» **WHAT THIS EXERCISE ASKS**
1) Can you rewrite the paragraph of the tech stack article that begins "On GCP we leverage" as a short bulleted list that keeps its main facts?
2) Which Google Cloud Platform products does the tech stack article name as examples of the infrastructure products Handshake leverages?
3) Could you write out the stretch of the tech stack article from "Starting from the" through "full product suite.", swapping in "Microsoft Azure" for every "Google Cloud Platform"?

» **SELECTION**

◇ ◇ ◇ ◇ ◇

Handshake’s Tech Stack

Scott Ringwelski

February 18, 2021

Handshake co-founder and engineer Scott Ringwelski dives into how our platform's tech stack has evolved over the years.

Background

Handshake’s mission is to ensure that all students, from all backgrounds, have access to meaningful careers. Since I helped found the company back in 2014, I’ve seen the platform grow dramatically year over year. Today, Handshake is used by 7 million students, over 1,100 higher education institutions, and 500,000 companies to connect, build relationships, and find jobs.

Team

With such rapid growth has come a fast pace of continual innovation and change within the company and our technology stack. Although much of our core technology stack has stayed consistent over the years, we’ve adapted as needed—including adding and removing parts of our stack entirely. This is only made possible by a great team and I am incredibly grateful for the amazing engineering team at Handshake.

A small group of our 70+ engineers during ENG Week 2020.

Initial Stack

To set the stage, let’s first outline our initial stack. Handshake started as a Ruby on Rails monolith hosted on Heroku. In the early days the stack was very simple: Heroku, PostgreSQL, Rails (using Unicorn) and background job processing (using Sidekiq). We mostly did server rendering with a sprinkle of Coffeescript and Knockout.js.

Our Rails Monolith continues to live on to this day, and has delivered on our capacity and performance requirements (with plenty of work!). However, our tech stack today is much broader.

Current Stack

Starting from the bottom going up, here is Handshake’s tech stack as of January 2021!

Infrastructure

Handshake has been cloud-native since the beginning, and we run most of our cloud workloads on Google Cloud Platform. We moved off of Heroku in 2018 to Google Cloud Platform in order to have more control over our infrastructure, reduce costs, and gain access to more of GCP’s full product suite.

On GCP we leverage many different infrastructure products such as Kubernetes Engine, Cloud SQL, Memorystore, Pub/Sub and Cloud Load Balancing. Kubernetes Engine in particular is a key part of our web services infrastructure and we have built in-house tooling for easily managing our Kubernetes workloads. GKE handles the complex work of managing the Kubernetes cluster itself which allows for us to focus on higher level concerns.

◇ ◇ ◇ ◇ ◇

» **DATASET EXCERPT**
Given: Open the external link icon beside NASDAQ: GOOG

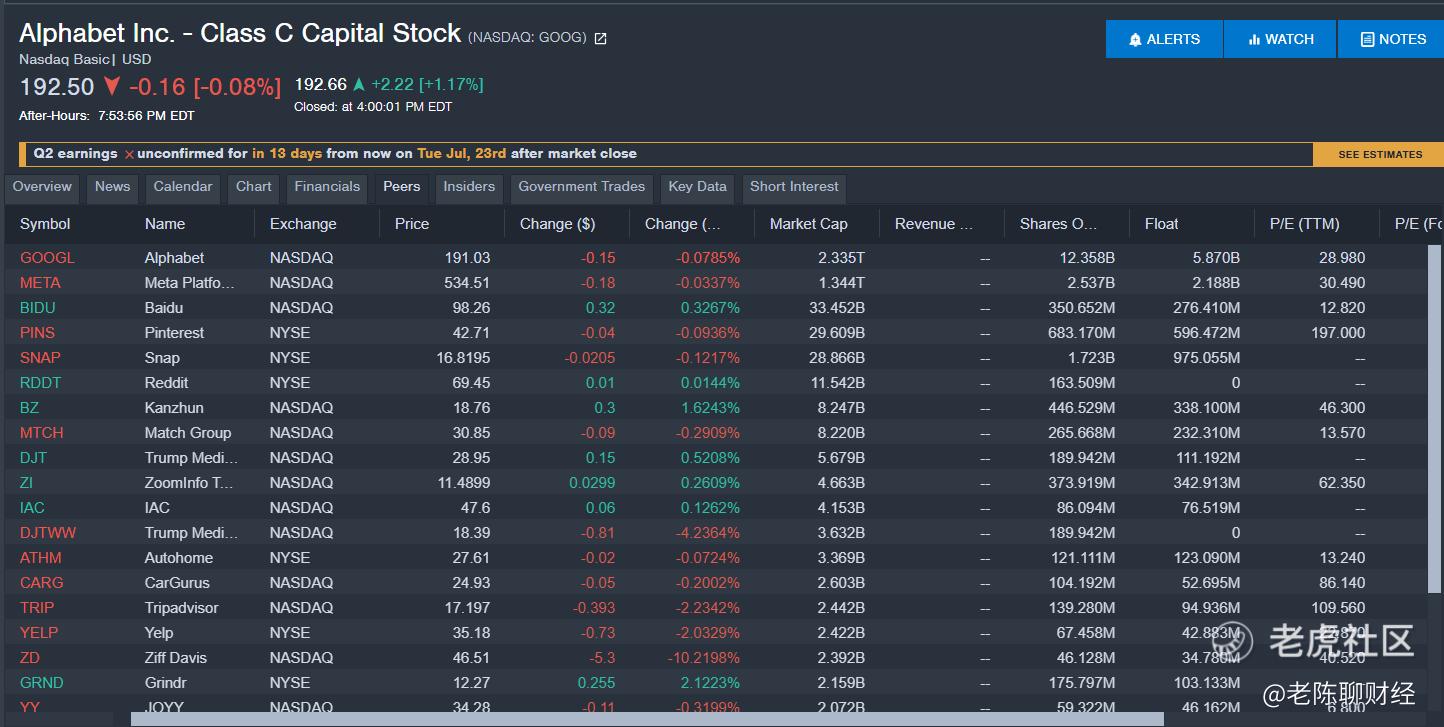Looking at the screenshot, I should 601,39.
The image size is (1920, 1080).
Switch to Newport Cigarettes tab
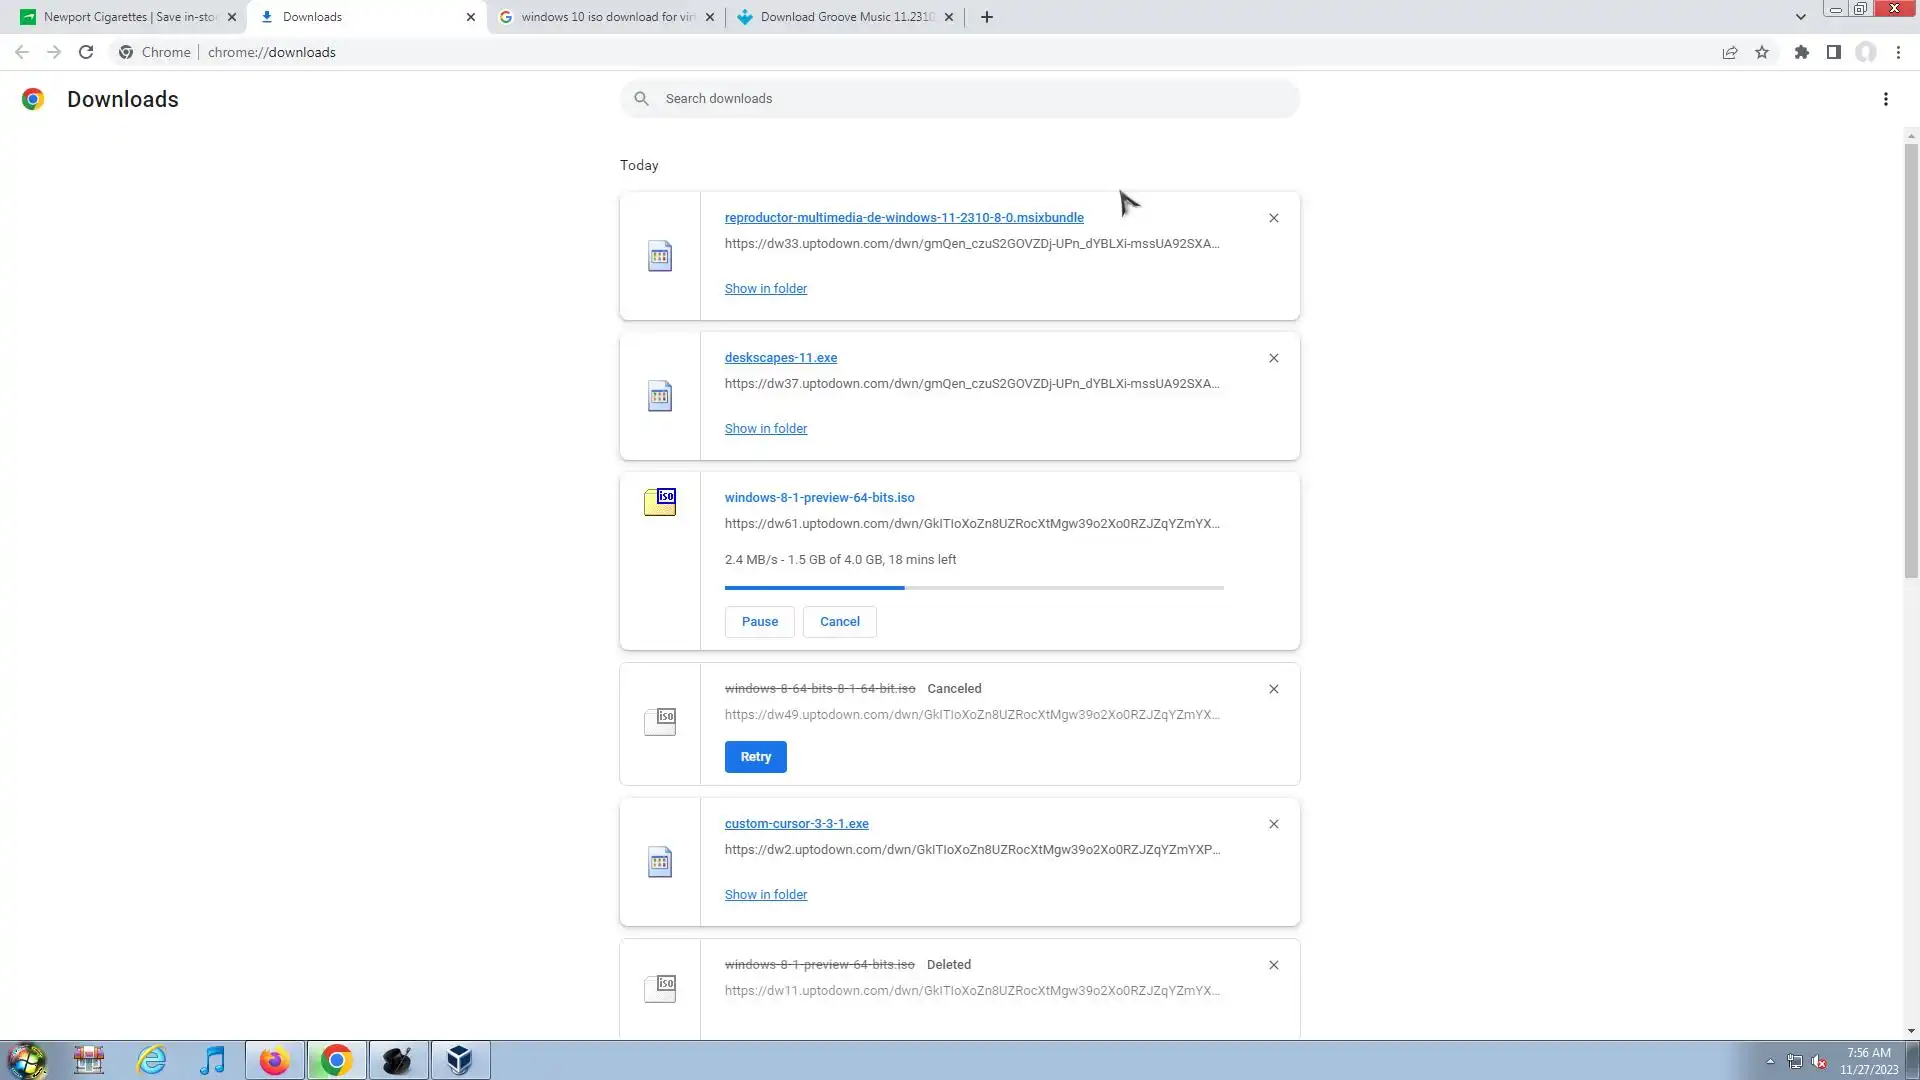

◇ ◇ ◇ ◇ ◇

» **SOLUTIONS FOR EACH TASK**
1)
- Handshake uses many GCP infrastructure products, including Kubernetes Engine, Cloud SQL, Memorystore, Pub/Sub and Cloud Load Balancing.
- Kubernetes Engine is a key part of its web services infrastructure.
- The team built in-house tooling to manage its Kubernetes workloads easily.
- GKE handles managing the Kubernetes cluster itself, so the team can focus on higher-level concerns.

2)
- Kubernetes Engine
- Cloud SQL
- Memorystore
- Pub/Sub
- Cloud Load Balancing

3)
Starting from the bottom going up, here is Handshake’s tech stack as of January 2021!

Infrastructure

Handshake has been cloud-native since the beginning, and we run most of our cloud workloads on Microsoft Azure. We moved off of Heroku in 2018 to Microsoft Azure in order to have more control over our infrastructure, reduce costs, and gain access to more of GCP’s full product suite.